**Raw records:**
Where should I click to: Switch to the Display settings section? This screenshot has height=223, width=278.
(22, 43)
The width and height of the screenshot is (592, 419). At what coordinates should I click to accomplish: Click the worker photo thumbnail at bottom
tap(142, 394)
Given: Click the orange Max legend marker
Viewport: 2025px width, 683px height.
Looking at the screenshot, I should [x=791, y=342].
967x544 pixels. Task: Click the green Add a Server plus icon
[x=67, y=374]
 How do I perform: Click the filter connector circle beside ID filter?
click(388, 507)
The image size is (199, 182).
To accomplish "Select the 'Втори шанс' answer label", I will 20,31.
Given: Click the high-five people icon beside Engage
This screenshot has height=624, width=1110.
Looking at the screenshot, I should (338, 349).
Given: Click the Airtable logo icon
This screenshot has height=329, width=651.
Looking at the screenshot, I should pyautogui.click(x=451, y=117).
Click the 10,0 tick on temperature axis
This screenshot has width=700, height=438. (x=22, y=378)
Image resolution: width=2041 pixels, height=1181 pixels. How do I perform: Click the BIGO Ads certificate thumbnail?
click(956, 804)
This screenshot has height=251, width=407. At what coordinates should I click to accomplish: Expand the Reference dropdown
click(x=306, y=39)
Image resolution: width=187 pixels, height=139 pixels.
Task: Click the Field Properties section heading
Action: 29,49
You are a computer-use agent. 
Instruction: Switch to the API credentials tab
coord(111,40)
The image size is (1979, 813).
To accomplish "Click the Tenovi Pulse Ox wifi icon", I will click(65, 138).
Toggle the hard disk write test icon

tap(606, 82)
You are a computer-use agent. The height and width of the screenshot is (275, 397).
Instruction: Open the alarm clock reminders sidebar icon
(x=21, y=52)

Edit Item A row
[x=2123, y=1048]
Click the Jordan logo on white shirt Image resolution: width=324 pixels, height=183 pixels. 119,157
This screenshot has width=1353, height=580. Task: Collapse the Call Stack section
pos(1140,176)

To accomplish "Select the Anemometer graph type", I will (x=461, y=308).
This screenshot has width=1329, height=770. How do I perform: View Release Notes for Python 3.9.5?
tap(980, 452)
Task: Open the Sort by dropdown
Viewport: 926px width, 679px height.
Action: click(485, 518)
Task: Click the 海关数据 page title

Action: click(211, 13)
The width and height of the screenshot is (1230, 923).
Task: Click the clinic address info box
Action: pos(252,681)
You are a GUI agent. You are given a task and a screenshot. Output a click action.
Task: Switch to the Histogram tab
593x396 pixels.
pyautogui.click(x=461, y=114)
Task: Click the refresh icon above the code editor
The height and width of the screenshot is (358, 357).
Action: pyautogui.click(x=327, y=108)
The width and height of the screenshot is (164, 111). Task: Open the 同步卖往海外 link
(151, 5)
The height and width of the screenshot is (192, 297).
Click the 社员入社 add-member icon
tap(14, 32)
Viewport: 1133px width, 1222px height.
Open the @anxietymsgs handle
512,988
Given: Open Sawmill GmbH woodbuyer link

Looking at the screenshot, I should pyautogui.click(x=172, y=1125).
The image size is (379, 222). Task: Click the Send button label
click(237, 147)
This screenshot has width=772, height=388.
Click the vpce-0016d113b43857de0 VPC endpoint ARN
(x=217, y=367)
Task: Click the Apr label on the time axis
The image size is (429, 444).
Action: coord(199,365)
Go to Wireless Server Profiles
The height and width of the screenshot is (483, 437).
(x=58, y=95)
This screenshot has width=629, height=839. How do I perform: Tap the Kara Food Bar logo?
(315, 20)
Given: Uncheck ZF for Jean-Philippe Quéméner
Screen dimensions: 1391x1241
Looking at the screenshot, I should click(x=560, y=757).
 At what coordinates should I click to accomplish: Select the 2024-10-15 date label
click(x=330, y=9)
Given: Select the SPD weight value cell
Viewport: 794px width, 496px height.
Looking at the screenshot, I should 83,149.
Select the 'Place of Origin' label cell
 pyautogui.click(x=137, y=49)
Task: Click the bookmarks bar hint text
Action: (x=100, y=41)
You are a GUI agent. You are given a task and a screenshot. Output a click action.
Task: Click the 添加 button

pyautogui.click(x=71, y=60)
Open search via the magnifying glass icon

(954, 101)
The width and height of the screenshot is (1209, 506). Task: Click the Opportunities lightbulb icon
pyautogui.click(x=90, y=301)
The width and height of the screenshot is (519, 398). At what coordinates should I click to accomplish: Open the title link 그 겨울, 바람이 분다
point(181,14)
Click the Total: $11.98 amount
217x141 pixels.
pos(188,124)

**Your instructions:** Quote everything from the start of the data down to the line containing "This screenshot has width=700, height=438.", with both ends included.

**Written solution:**
Where should I click to: Switch to the Display settings section? This screenshot has height=223, width=278.
(22, 43)
The width and height of the screenshot is (592, 419). At what coordinates should I click to accomplish: Click the worker photo thumbnail at bottom
tap(142, 394)
Given: Click the orange Max legend marker
Viewport: 2025px width, 683px height.
Looking at the screenshot, I should [x=791, y=342].
967x544 pixels. Task: Click the green Add a Server plus icon
[x=67, y=374]
 How do I perform: Click the filter connector circle beside ID filter?
click(388, 507)
The image size is (199, 182).
To accomplish "Select the 'Втори шанс' answer label", I will 20,31.
Given: Click the high-five people icon beside Engage
This screenshot has height=624, width=1110.
Looking at the screenshot, I should (338, 349).
Given: Click the Airtable logo icon
This screenshot has height=329, width=651.
Looking at the screenshot, I should pyautogui.click(x=451, y=117).
Click the 10,0 tick on temperature axis
This screenshot has width=700, height=438. (x=22, y=378)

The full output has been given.